I drove out to my storage locker and numbly counted up my stash even though I had a pretty solid idea of how much I had saved. If I was careful and wasn’t too active and didn’t get hurt, I could probably last a couple of months. And what then?
And then I’m fucked. Unless Sofia manages to get her fake brain formula right by then.
Why the hell had I gone off on Allen like that? Yeah, sure, the whole “leave without pay” thing was bullshit, but at least it would’ve most likely been temporary. Life was full of bullshit, and sometimes it was smarter to suck it up and wait for a better opportunity.
With a sense of complete despair paired with a fair amount of self-loathing, I shut and locked the freezer and the storage unit. I stopped at the first store that sold cheap clothing, bought a t-shirt, and changed out of my coroner’s office shirt. I briefly considered chucking it into the trash, but then changed my mind and shoved it into the trunk of my car. I really had loved the job, and just because Allen and the coroner were jerks didn’t mean I needed to scrub it from my entire life.

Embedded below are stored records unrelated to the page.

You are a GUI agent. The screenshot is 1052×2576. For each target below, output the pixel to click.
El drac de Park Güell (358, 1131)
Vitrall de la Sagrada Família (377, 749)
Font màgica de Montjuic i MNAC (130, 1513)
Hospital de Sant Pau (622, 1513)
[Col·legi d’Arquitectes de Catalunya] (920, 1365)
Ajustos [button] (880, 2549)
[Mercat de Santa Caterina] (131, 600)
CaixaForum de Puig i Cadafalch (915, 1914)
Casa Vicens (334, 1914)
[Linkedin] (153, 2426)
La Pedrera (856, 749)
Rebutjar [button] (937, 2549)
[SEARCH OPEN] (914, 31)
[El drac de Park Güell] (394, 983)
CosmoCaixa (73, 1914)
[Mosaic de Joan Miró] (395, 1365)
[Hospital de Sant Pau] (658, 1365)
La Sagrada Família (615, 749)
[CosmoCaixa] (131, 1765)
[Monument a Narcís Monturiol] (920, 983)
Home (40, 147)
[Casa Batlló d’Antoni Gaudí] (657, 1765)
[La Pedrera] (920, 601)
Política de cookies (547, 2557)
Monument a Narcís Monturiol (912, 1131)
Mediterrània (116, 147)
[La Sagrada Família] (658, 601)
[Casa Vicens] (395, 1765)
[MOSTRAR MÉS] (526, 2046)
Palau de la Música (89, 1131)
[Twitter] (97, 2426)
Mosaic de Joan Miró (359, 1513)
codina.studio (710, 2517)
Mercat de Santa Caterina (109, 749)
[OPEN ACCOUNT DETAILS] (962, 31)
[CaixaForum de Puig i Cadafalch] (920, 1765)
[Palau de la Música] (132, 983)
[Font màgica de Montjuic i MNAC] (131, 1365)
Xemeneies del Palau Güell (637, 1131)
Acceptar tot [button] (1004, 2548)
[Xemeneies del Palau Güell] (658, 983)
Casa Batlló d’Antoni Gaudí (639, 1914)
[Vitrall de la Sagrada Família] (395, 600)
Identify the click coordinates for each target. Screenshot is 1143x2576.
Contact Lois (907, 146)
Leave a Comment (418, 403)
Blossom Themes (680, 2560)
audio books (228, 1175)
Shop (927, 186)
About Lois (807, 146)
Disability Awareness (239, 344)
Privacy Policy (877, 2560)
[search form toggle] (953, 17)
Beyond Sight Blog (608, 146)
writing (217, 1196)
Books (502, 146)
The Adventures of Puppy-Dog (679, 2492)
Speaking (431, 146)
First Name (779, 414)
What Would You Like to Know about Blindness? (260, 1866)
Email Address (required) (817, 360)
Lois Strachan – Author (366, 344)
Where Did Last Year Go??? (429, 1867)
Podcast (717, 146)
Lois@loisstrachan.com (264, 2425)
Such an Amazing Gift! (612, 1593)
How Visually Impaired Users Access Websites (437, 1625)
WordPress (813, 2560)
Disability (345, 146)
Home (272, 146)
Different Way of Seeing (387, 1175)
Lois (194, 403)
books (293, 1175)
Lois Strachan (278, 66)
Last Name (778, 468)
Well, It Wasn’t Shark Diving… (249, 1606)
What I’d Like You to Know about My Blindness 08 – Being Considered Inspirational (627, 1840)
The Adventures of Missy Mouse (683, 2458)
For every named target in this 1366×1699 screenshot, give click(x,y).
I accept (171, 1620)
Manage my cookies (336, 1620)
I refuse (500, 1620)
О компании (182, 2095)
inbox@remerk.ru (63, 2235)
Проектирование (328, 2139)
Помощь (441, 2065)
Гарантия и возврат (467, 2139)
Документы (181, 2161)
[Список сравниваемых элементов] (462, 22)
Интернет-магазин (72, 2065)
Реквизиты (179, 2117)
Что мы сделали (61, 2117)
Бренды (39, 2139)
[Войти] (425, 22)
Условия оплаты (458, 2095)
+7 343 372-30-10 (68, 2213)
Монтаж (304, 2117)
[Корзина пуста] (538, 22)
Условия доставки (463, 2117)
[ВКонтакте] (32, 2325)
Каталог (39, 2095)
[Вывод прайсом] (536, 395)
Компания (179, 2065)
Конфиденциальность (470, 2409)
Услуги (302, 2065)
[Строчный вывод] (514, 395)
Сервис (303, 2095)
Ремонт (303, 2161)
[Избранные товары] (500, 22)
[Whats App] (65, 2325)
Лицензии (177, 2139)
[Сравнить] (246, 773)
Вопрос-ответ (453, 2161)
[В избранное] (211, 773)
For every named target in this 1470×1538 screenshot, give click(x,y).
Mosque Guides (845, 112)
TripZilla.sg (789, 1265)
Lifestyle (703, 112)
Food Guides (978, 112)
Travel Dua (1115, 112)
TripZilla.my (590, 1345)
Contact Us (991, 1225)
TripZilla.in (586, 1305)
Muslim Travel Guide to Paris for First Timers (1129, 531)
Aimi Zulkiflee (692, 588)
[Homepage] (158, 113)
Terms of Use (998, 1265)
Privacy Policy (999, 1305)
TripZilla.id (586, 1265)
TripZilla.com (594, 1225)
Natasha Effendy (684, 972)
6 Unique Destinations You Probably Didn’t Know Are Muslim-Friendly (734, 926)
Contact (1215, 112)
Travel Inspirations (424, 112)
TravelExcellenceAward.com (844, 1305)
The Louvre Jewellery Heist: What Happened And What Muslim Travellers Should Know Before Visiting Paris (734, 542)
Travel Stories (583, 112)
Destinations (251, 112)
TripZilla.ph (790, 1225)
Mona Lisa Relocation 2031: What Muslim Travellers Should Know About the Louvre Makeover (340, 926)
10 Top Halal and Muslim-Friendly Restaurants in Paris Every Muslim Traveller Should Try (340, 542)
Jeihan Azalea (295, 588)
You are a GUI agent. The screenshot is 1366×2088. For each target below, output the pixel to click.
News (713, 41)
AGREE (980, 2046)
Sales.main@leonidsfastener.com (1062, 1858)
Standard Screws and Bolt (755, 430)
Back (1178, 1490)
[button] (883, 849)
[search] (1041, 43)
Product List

Now if I could only find something that would help
take my mind off the complete clusterfuck my life had become.
I couldn’t get drunk. Drugs didn’t work on me anymore. Even cigarettes did nothing but burn my brains up and make me feel dead. And for that matter, even feeling dead wasn’t an escape since it always came with a hunger that wouldn’t go away until it was satisfied.
In other words, being bummed and depressed as a zombie sucked complete ass.
I finally stopped driving and pulled into the parking lot of Lou-Ann’s Café. That was one thing the morgue job had been good for—after so many months of working odd hours I knew where all the good greasy spoons were. Not to mention which ones had bathrooms that were fairly clean.
Lou-Ann’s had decent bathrooms, and more importantly, a really good key lime pie that would have to be my substitute for drugs and alcohol. I sat at the counter and ignored everyone else around me while I focused on enjoying every bite of the damn pie. I was vaguely aware that someone sat next to me and did his best to hit on me, but I ignored him and kept eating and eventually he got the message and slunk off.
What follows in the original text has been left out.